I have had many people ask me what the heck we are doing on the river when it’s this cold? Well, my friends- there is no such thing as bad weather, just bad gear! So, my answer to their question is: heck yes! We are still enjoying Hells Canyon rafting in October and on into November. In fact, Parker and I have visited the deepest canyon in North America in January! Yes, that’s right folks- I have been whitewater rafting in January and I lived to tell about- in fact, I would take that trip again in a heartbeat! The canyon is so deep, that the air temperature stay quite warm, and as long as you’re geared up appropriately, you’ll have the time of your life!
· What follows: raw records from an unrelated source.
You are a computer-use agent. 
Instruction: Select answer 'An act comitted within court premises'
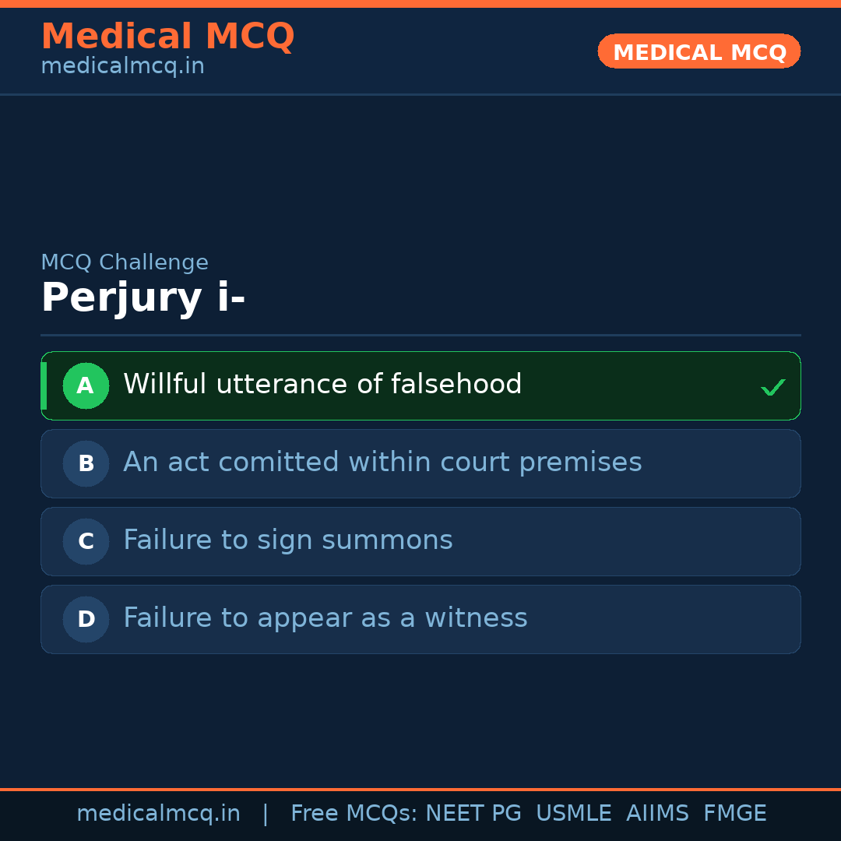(x=382, y=462)
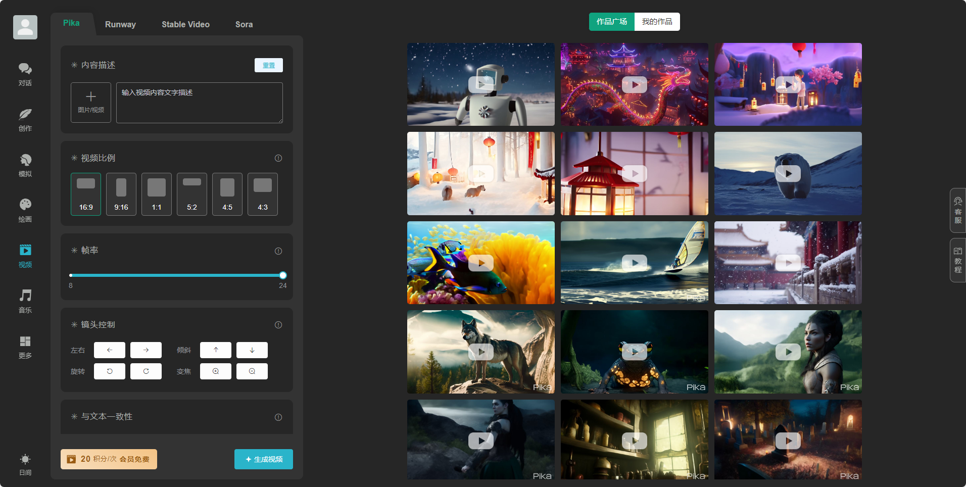This screenshot has height=487, width=966.
Task: Select the 9:16 aspect ratio
Action: [121, 194]
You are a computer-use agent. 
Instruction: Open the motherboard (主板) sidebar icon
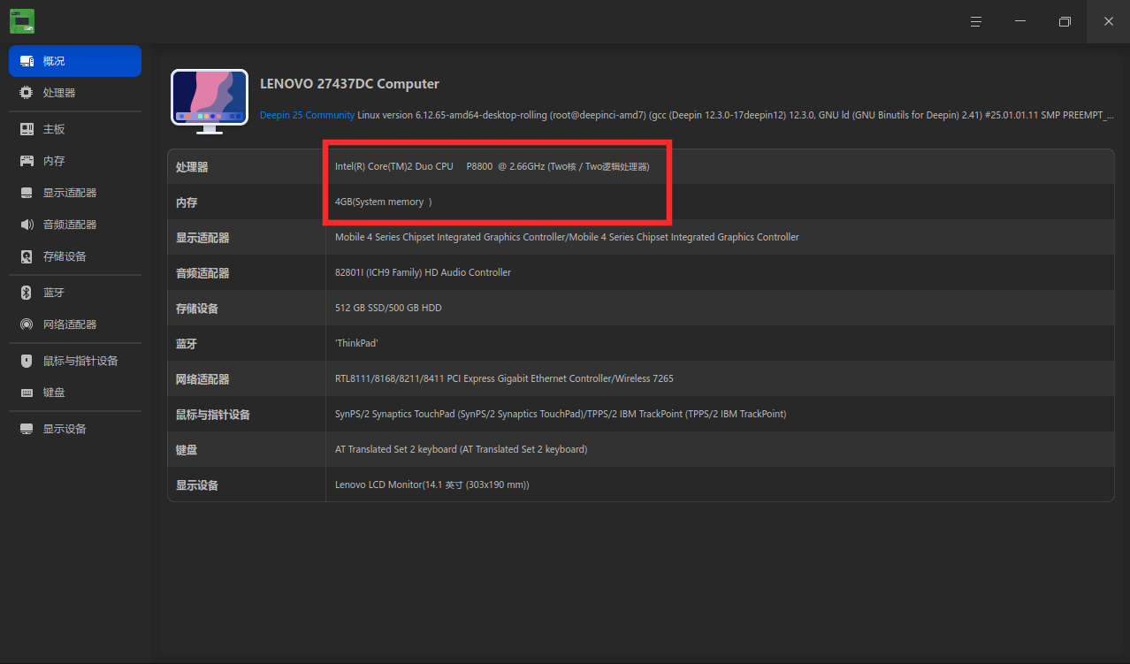pos(27,129)
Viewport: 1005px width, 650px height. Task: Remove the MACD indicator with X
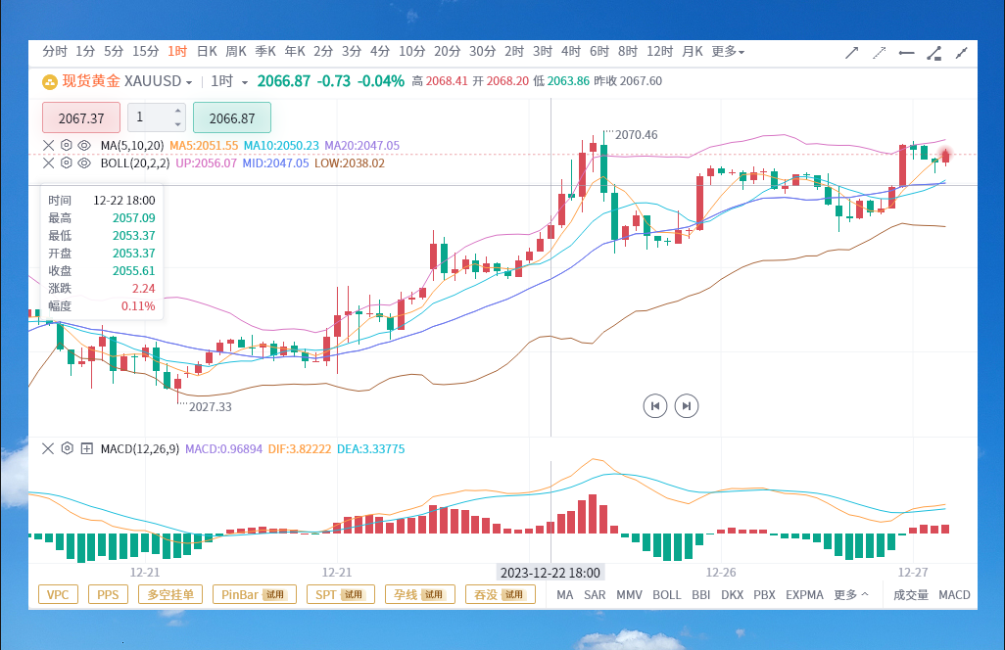point(47,448)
So, when booking trips for Spring and Fall, we have a different packing list prepared, because it’s important to be prepared for any kind of weather- rain, sun, snow, hail, etc. The elements are unpredictable in the canyon- so we always prepare for the worst and hope for the best. Layering your clothes is key! Having a moisture-wicking bottom layer, a fleece mid layer and a water proof outer layer is what we recommend, that way, you’re ready by a huge wave of Snake River water to hit you and when you land, you’re ready to shed a layer or two and do some exploring. There is of course the element of safety- the life jacket, which in the cool weather doubles as an insulator. The thick padding on our Type V pfd’s (personal flotation device) will not only keep you above water should you fall in, they’ll keep you warm while sitting atop the boat.
Along with layering, you’ll want to think about your feet. The boat is a self-bailing boat, meaning that the water is draining on it’s own, but there is a certain amount of river water that stays in the boat, which makes it hard to avoid wet feet all day long. It’s wildly important to have a warm waterproof shoe on. I typically wear my BOGS, they are tight fitting and keep me warm. Other types of acceptable shoes include river booties, rain boots with wool socks or something lined in gore-tex. Just like any other outdoor activity, as long as you’re packed and dressed appropriately, you’ll enjoy yourself that much more, the same goes for whitewater rafting. Having the right gear can make all the difference!